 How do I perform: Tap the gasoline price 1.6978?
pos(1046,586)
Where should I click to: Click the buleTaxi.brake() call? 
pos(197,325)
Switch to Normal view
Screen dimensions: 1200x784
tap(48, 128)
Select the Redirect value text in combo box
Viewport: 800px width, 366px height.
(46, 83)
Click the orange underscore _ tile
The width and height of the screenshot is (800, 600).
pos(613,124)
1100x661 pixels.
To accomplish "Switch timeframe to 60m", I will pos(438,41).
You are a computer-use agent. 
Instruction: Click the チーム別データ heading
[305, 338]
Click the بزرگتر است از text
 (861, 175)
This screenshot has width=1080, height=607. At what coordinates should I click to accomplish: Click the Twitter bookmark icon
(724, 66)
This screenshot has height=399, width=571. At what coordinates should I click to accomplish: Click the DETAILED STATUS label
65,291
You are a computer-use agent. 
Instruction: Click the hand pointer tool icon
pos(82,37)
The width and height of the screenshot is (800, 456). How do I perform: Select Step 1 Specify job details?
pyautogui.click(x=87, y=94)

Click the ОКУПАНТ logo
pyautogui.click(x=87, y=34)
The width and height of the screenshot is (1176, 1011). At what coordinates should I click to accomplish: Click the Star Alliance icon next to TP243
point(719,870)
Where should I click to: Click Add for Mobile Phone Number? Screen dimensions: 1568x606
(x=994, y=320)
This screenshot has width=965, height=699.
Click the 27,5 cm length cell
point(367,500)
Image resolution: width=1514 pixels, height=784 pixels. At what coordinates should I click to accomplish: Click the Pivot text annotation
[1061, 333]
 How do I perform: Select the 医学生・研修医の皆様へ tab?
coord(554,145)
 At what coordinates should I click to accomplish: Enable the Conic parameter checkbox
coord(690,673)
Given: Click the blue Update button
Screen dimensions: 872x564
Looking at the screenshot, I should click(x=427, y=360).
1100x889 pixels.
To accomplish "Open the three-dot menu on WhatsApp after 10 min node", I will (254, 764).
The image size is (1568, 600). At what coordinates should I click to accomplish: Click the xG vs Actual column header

========================================

_To do_. Please restate every record above word for word.

_Written solution_.
 How do I perform: Tap the gasoline price 1.6978?
pos(1046,586)
Where should I click to: Click the buleTaxi.brake() call? 
pos(197,325)
Switch to Normal view
Screen dimensions: 1200x784
tap(48, 128)
Select the Redirect value text in combo box
Viewport: 800px width, 366px height.
(46, 83)
Click the orange underscore _ tile
The width and height of the screenshot is (800, 600).
pos(613,124)
1100x661 pixels.
To accomplish "Switch timeframe to 60m", I will pos(438,41).
You are a computer-use agent. 
Instruction: Click the チーム別データ heading
[305, 338]
Click the بزرگتر است از text
 (861, 175)
This screenshot has width=1080, height=607. At what coordinates should I click to accomplish: Click the Twitter bookmark icon
(724, 66)
This screenshot has height=399, width=571. At what coordinates should I click to accomplish: Click the DETAILED STATUS label
65,291
You are a computer-use agent. 
Instruction: Click the hand pointer tool icon
pos(82,37)
The width and height of the screenshot is (800, 456). How do I perform: Select Step 1 Specify job details?
pyautogui.click(x=87, y=94)

Click the ОКУПАНТ logo
pyautogui.click(x=87, y=34)
The width and height of the screenshot is (1176, 1011). At what coordinates should I click to accomplish: Click the Star Alliance icon next to TP243
point(719,870)
Where should I click to: Click Add for Mobile Phone Number? Screen dimensions: 1568x606
(x=994, y=320)
This screenshot has width=965, height=699.
Click the 27,5 cm length cell
point(367,500)
Image resolution: width=1514 pixels, height=784 pixels. At what coordinates should I click to accomplish: Click the Pivot text annotation
[1061, 333]
 How do I perform: Select the 医学生・研修医の皆様へ tab?
coord(554,145)
 At what coordinates should I click to accomplish: Enable the Conic parameter checkbox
coord(690,673)
Given: Click the blue Update button
Screen dimensions: 872x564
Looking at the screenshot, I should click(x=427, y=360).
1100x889 pixels.
To accomplish "Open the three-dot menu on WhatsApp after 10 min node", I will (254, 764).
The image size is (1568, 600). At what coordinates should I click to accomplish: Click the xG vs Actual column header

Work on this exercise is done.